Bütçe veya muvazene lafzı, Batılı bir ıstılah olup manası; devletin sağladığı gelirlerin, bu gelirlerin toplandığı yerlerin olduğu bölümlerin, bu yerlerin kollarının olduğu kısımların ve tahsil edilen meblağların beyan edilmesidir. Ayrıca harcama yapılan yerlerin olduğu bölümlerin, bu yerlerin dallarının olduğu kısımların ve her kısımdaki mezkur işlerden her birine harcanan meblağların beyan edilmesi yoluyla devletin yaptığı harcamaların beyanı da belirlenir. İşte bütçenin veya muvazenenin vakıası budur. Müslümanlar ise bu vakıayı bilmiyorlardı. Onlar sadece Beyt-ul Mâl'ı biliyorlar, gelirler onda toplanıyor ve harcamalar ondan yapılıyordu. Ancak Beyt-ul Mâl'a ait gelirlerin ve ondan harcamaların yapılıyor olması bütçe adıyla isimlendirilmemiş olsa da onun vakıasını oluşturmaktadır. Bundan dolayı bu lafzın ıstılahi anlamında alınmasında bir mania yoktur ki o, gelirler bölümü, harcamalar bölümü ve bunlardan her birinin bölümünün toplamıdır. Buna göre devletin bir bütçesi veya muvazenesi olmalı ve bu bütçe Beyt-ul Mâl'a bağlanmalıdır.

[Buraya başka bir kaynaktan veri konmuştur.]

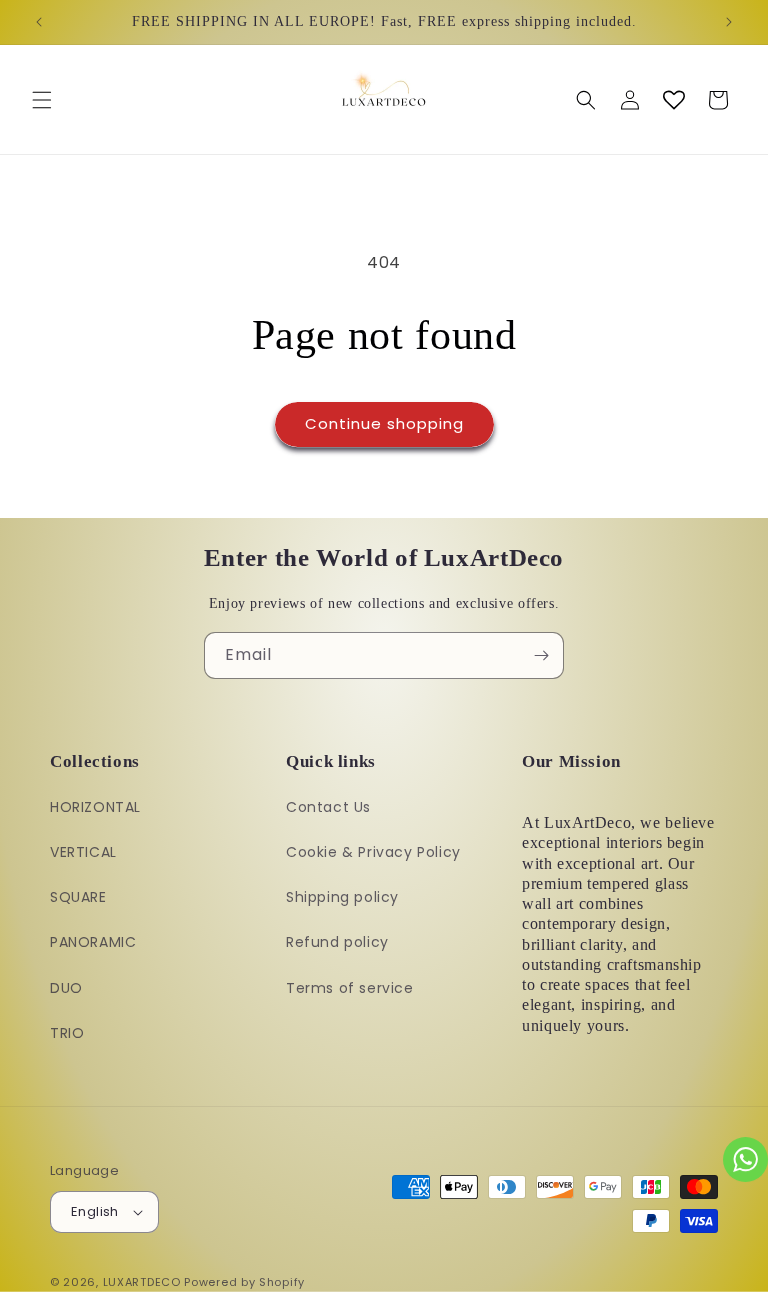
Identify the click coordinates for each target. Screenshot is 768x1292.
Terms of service (350, 988)
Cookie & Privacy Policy (373, 852)
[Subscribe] (541, 655)
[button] (42, 100)
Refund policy (337, 942)
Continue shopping (384, 423)
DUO (66, 988)
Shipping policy (342, 897)
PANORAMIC (93, 942)
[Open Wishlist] (674, 100)
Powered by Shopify (244, 1282)
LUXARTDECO (142, 1282)
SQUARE (78, 897)
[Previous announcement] (39, 22)
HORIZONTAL (95, 807)
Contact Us (328, 807)
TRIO (67, 1033)
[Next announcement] (729, 22)
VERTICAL (83, 852)
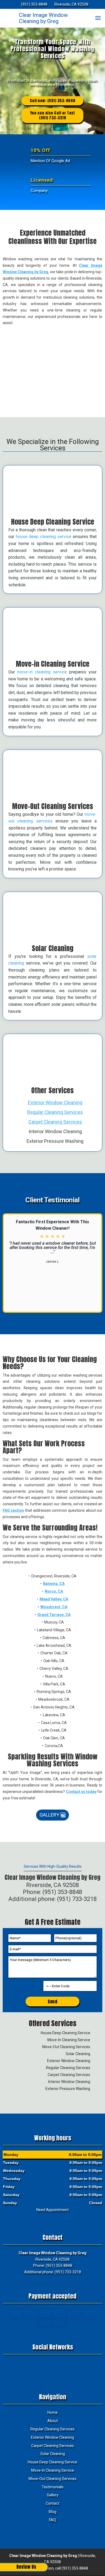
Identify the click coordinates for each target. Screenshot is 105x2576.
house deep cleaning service (43, 536)
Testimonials (53, 2487)
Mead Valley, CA (54, 1599)
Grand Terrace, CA (54, 1615)
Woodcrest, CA (53, 1607)
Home (52, 2412)
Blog (52, 2512)
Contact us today (81, 1791)
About (52, 2421)
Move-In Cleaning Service (52, 2470)
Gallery (49, 1815)
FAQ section (13, 1510)
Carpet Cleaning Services (55, 1122)
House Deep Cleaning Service (52, 2462)
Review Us (26, 2566)
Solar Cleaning (52, 2454)
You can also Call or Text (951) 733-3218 (52, 115)
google (51, 2364)
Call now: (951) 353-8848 (52, 100)
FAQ (52, 2520)
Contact (52, 2503)
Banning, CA (54, 1583)
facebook (41, 2364)
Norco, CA (54, 1591)
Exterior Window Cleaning (55, 1102)
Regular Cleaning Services (55, 1112)
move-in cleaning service (42, 671)
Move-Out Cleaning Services (52, 2479)
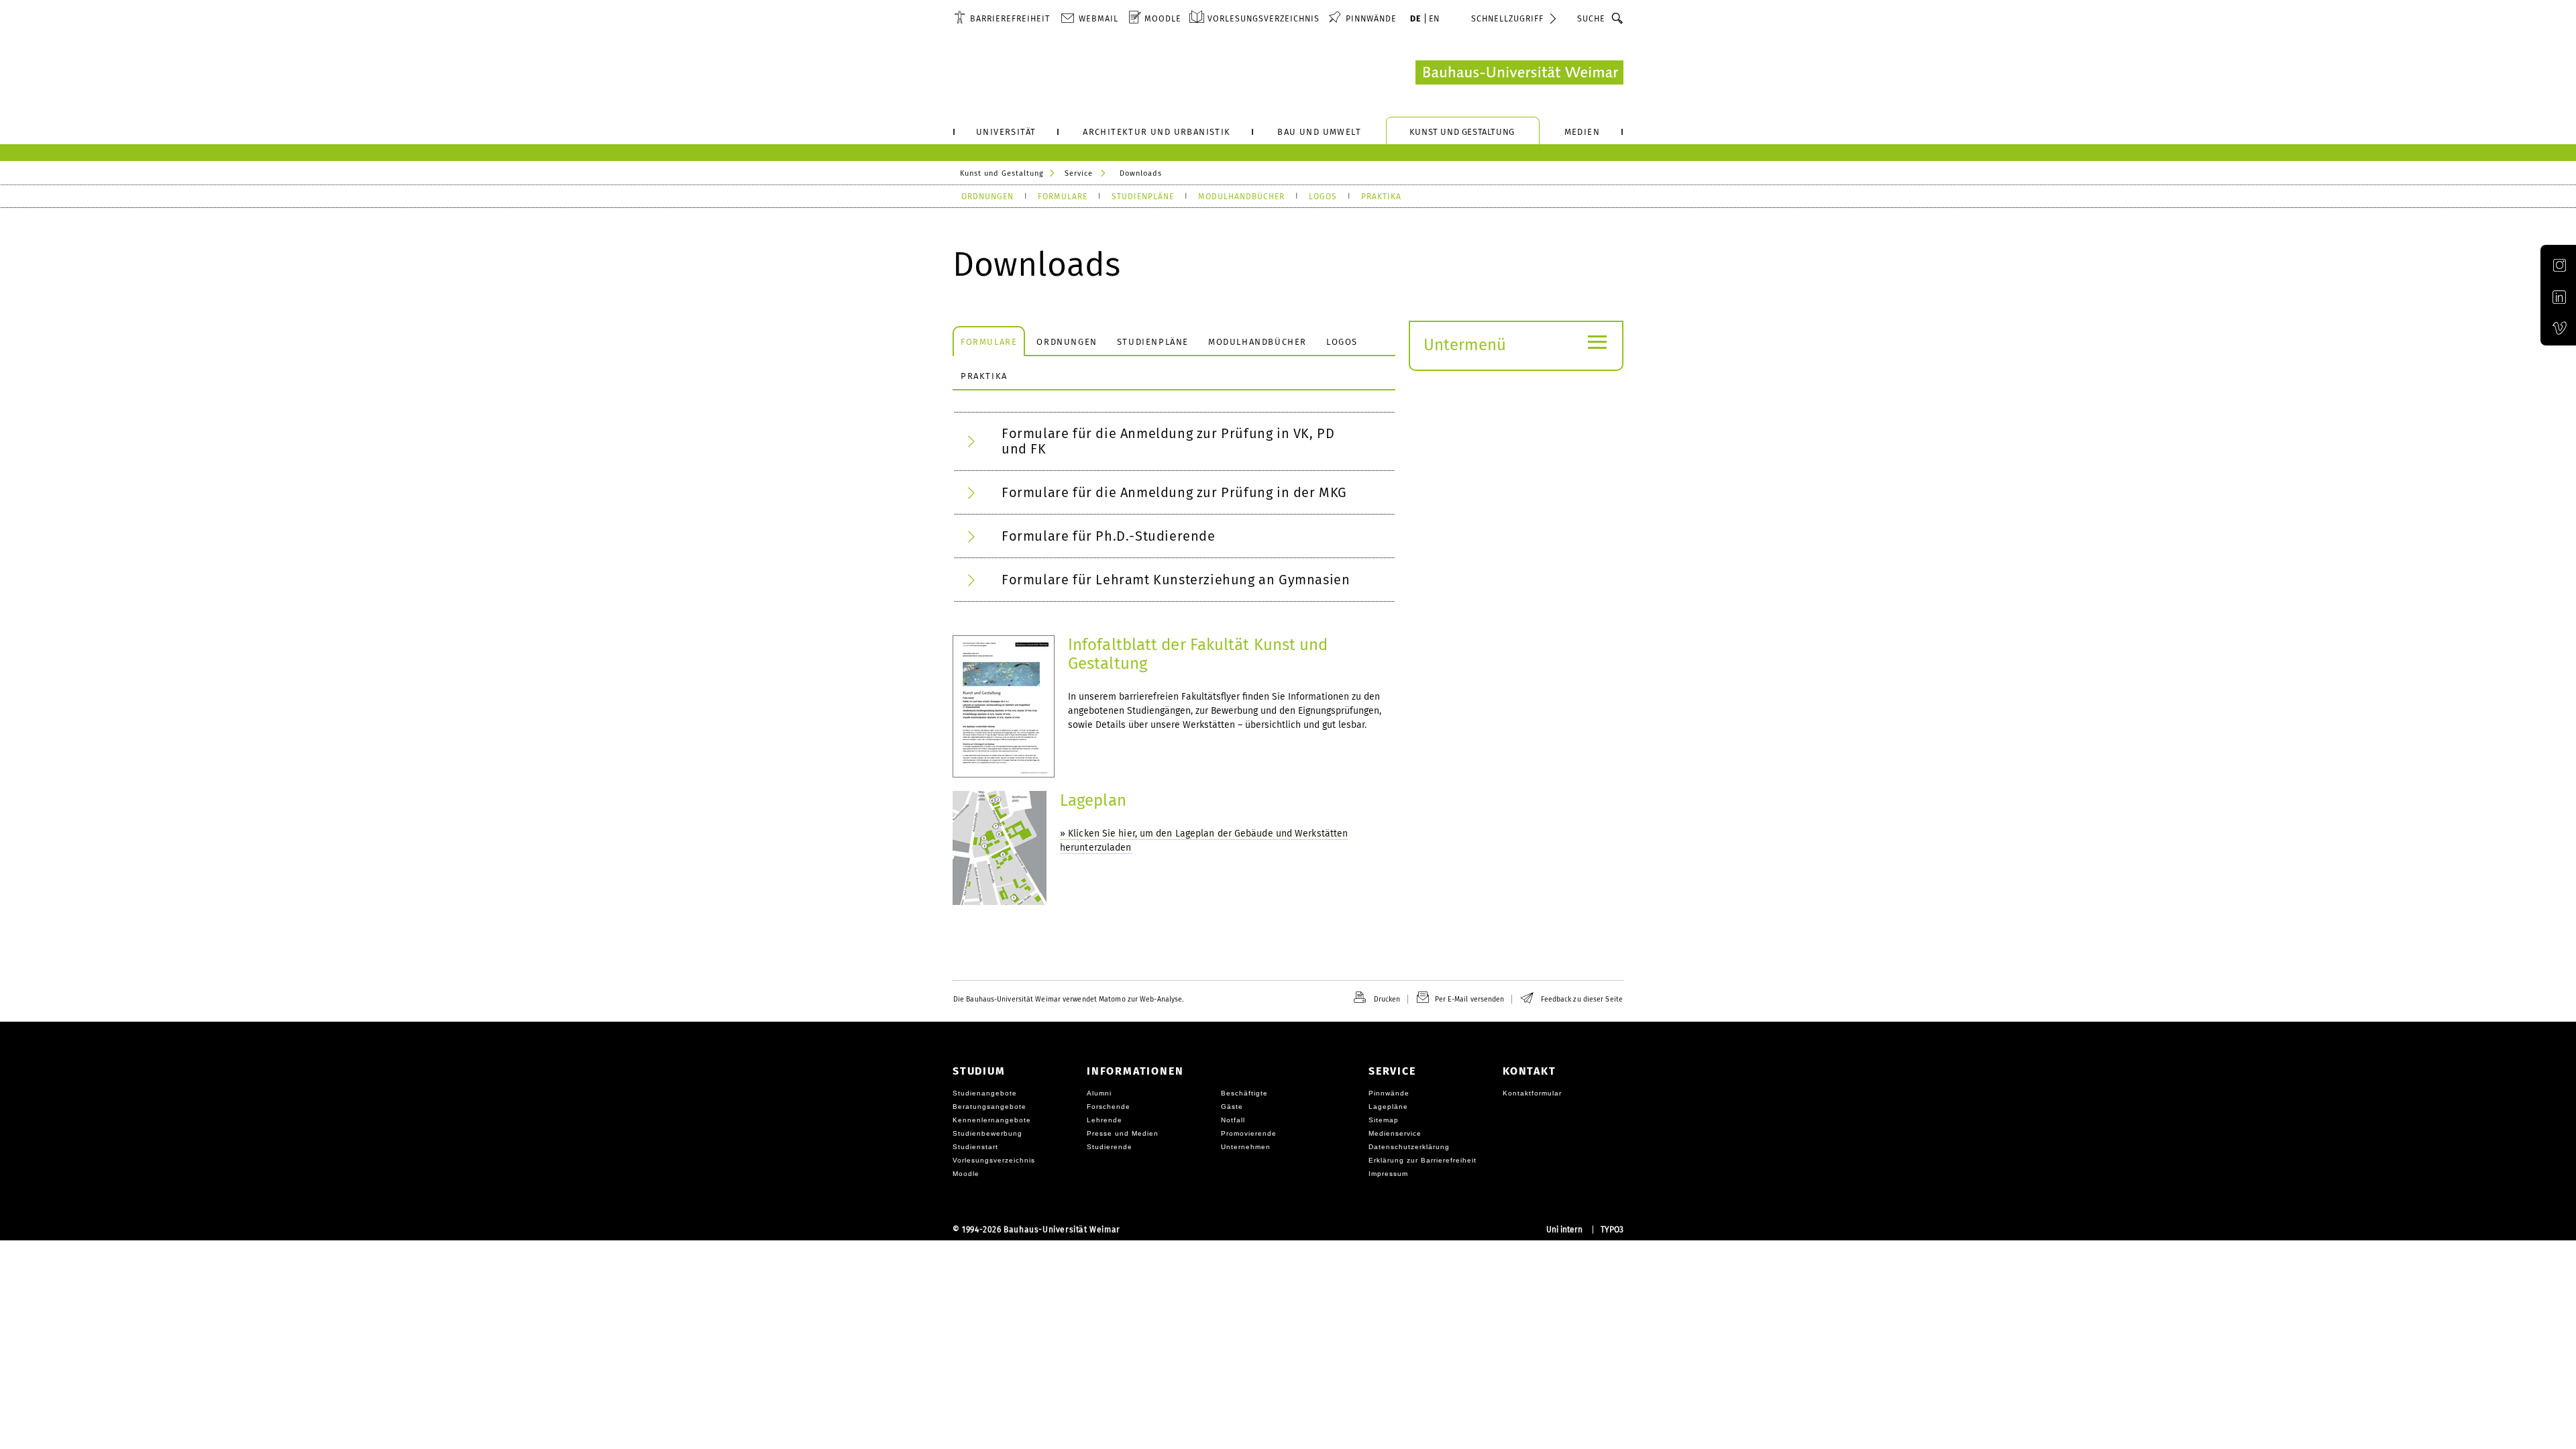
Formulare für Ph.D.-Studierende (1109, 536)
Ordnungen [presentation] (1066, 342)
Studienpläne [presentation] (1153, 342)
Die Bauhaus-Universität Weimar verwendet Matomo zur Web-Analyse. (1068, 999)
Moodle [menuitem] (1162, 18)
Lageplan (1093, 800)
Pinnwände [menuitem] (1371, 18)
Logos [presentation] (1342, 342)
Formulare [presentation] (989, 342)
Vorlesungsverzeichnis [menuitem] (1264, 18)
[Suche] (1617, 18)
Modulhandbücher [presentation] (1257, 342)
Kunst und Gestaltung (1002, 173)
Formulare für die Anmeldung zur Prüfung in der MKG (1174, 492)
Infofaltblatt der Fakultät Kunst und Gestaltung (1198, 654)
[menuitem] (1002, 18)
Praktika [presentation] (984, 376)
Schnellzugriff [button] (1507, 18)
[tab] (989, 341)
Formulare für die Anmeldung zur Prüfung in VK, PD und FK (1168, 441)
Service (1079, 173)
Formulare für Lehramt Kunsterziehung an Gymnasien (1176, 580)
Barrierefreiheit (1010, 18)
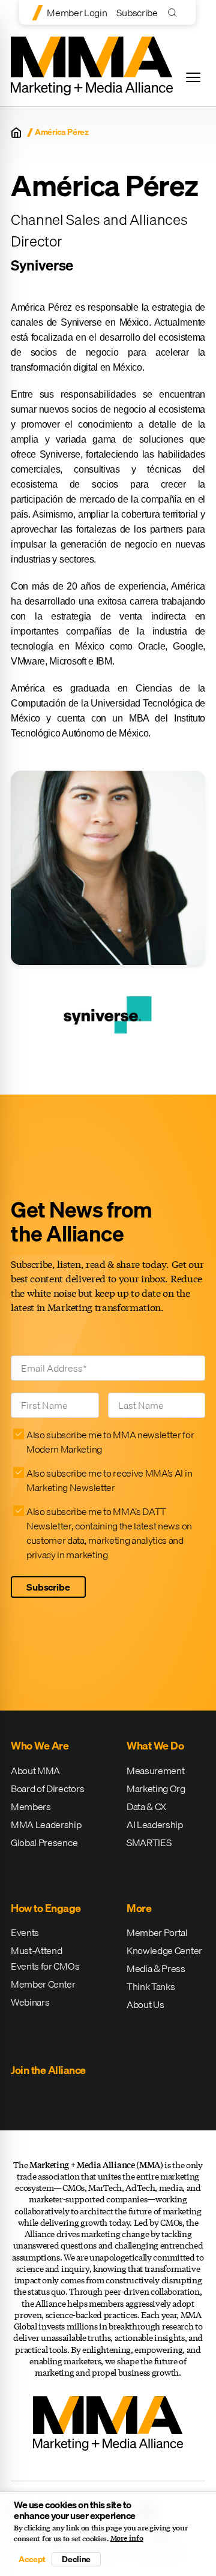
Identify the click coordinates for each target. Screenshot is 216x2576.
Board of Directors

Bölümleri, kısımları ve bunlara konulacak meblağlarıyla bu bütçenin hazırlanmasına gelince; şeri hükümler bunu belirlemiştir. Zira şeri hükümler gelerek haraç ve fey gibi gelirleri belirlediği gibi harcamaların keyfiyetini de belirlemiştir. Kesinlikle harcama yapılması gereken şeyler ve ancak mal olduğunda harcama yapılması gereken şeyler sabittir. Dolayısıyla şeri hükümler gelerek gelirleri de harcamaları da belirlemiştir. Dolayısıyla da buna göre bütçenin bölümleri daimî bölümler olur. Çünkü bunları şeri hükümler belirlemiş ve şeri hüküm ise daimi olup değişmez. Bütçenin kısımları ise yağmurla sulanan arazilerin haracı ve sulama ile sulanan arazilerin haracı veya benzerleri gibi bütçeden dallanan kollardır. Bunları halife belirler. Çünkü bunlar, işlerin gözetilmesindendir ve halifenin görüşü ile içtihadına terkedilmiş şeylerdendir. Belirlenecek meblağlar da böyledir. Çünkü meblağlar, cizye, harac ve benzerlerinin miktarında olduğu gibi halifenin görüşüne ve içtihadına göre belirlenir. Çünkü bunlar, halifeye bağlı olan şeylerdendir. Dolayısıyla Beyt-ul Mâl'ın gelirleri, Beyt-ul Mâl'ın harcamaları ve Beyt-ul Mâl'da şeriatın belirlemediği şeylerin tasarrufunu halifenin görüşüne ve içtihadına bağlı kılınmasına ilişkin şeri hükümlerin delilleri olur. İşte bu üç delil; gelirlerin delilleri, harcamaların delilleri ve İmamın işleri gözetmesinin delili, bu maddenin delilleridir. Madem ki halifenin kendi görüşüne ve içtihadına göre gelirlerin kısımlarını, her kısma konulacak meblağları, harcamaların kısımlarını ve her kısma ait meblağları belirleme hakkı vardır o halde gerek kısımları gerekse gelirler yada harcamalar için olsun her kısma ait meblağlarıyla devlet için yıllık bir bütçenin belirlenmesinde bir mania yoktur. Yasak olan şey gelirleri ve harcamalarıyla bütçenin bölümleri için yıllık bir bütçenin belirlenmesidir. Çünkü bunları şeri hükümler belirlemiştir. Dolayısıyla bunlar daimidir.